▶ [Exercise] Once the line holding "You are a GUI" is found in the entries below, restate it and each line after it word for word, with no pictures.
[Opening Provided records section]
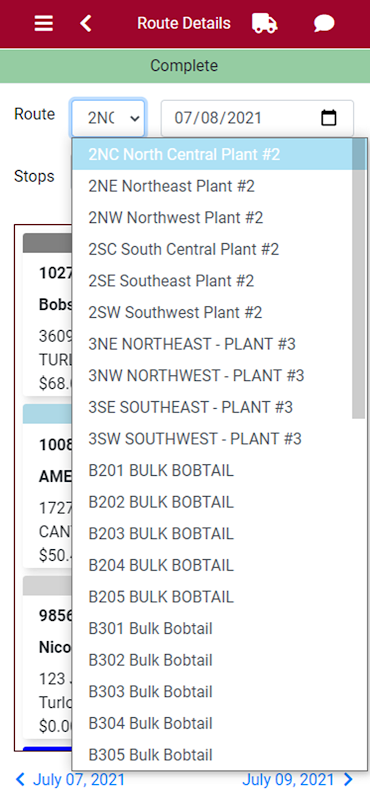Select B303 Bulk Bobtail route

[x=219, y=692]
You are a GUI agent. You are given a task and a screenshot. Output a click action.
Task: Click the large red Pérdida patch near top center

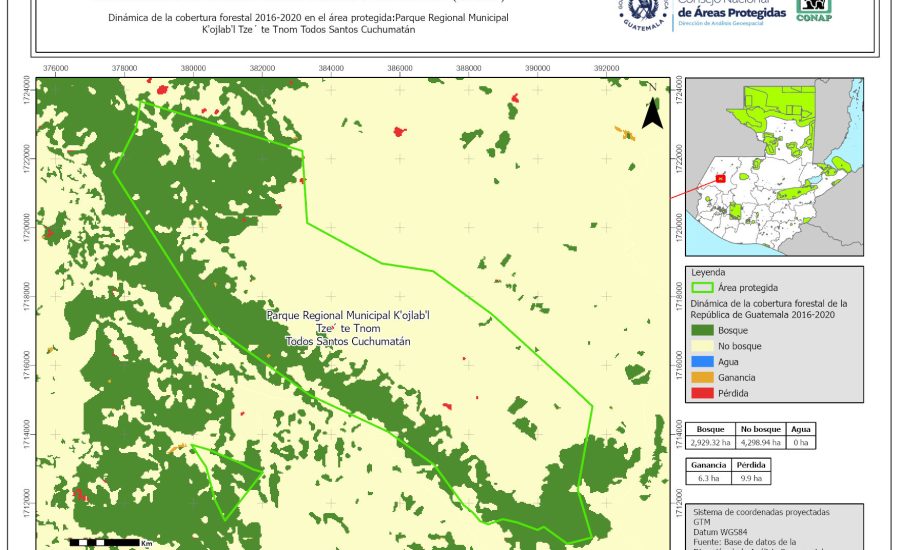click(400, 131)
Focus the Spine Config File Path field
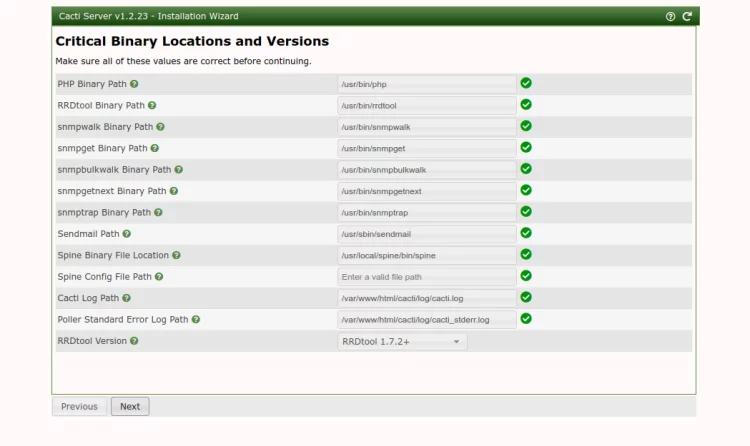Image resolution: width=750 pixels, height=446 pixels. [427, 277]
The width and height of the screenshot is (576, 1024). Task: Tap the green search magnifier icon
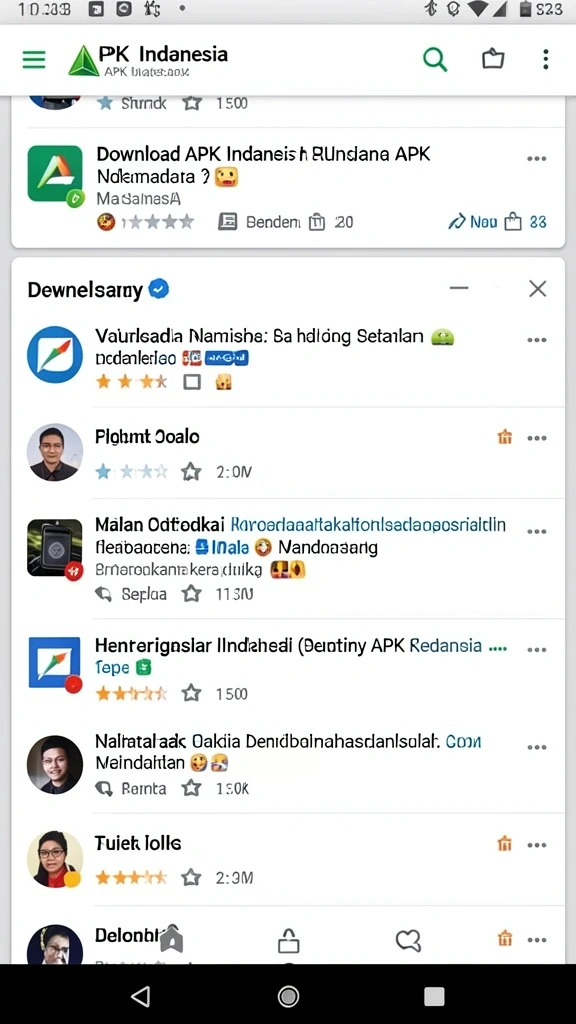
[Closing Provided records section]
▶ [Worked solution]
You are a GUI agent. You are given a task and a screenshot. Output a click action.
Task: Click the large red Pérdida patch near top center

click(400, 131)
Focus the Spine Config File Path field
Image resolution: width=750 pixels, height=446 pixels. [427, 277]
The width and height of the screenshot is (576, 1024). Task: Tap the green search magnifier icon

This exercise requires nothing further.